*DATA*.
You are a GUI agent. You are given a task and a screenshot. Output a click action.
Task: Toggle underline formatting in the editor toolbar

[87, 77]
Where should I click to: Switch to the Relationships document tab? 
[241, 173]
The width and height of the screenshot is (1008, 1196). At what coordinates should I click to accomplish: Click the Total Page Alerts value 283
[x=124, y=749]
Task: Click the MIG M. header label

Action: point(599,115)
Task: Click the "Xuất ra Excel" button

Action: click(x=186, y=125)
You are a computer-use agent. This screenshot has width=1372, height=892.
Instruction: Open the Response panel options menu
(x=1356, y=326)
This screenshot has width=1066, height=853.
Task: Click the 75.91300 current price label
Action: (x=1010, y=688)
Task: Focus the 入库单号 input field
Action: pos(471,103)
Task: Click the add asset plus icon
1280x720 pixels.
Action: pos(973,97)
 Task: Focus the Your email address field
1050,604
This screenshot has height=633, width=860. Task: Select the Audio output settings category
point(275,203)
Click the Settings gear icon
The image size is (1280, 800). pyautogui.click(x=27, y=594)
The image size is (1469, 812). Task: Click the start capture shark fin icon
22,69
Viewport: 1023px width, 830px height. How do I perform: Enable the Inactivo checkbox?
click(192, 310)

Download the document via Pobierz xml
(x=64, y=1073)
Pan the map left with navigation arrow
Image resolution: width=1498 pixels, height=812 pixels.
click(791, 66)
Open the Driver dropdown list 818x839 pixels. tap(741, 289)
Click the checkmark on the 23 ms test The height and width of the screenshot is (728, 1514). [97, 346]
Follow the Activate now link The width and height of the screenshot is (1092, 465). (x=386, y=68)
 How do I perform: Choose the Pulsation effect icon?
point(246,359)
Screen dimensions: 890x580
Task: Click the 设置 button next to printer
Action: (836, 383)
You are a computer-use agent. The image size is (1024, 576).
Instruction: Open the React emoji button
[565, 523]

*TASK BRIEF*. Which lines in the records above contain the string "agent"? Copy each one.

*EXERCISE SOLUTION*.
You are a GUI agent. You are given a task and a screenshot. Output a click action.
You are a computer-use agent. This screenshot has width=1372, height=892.
You are a computer-use agent. The image size is (1024, 576).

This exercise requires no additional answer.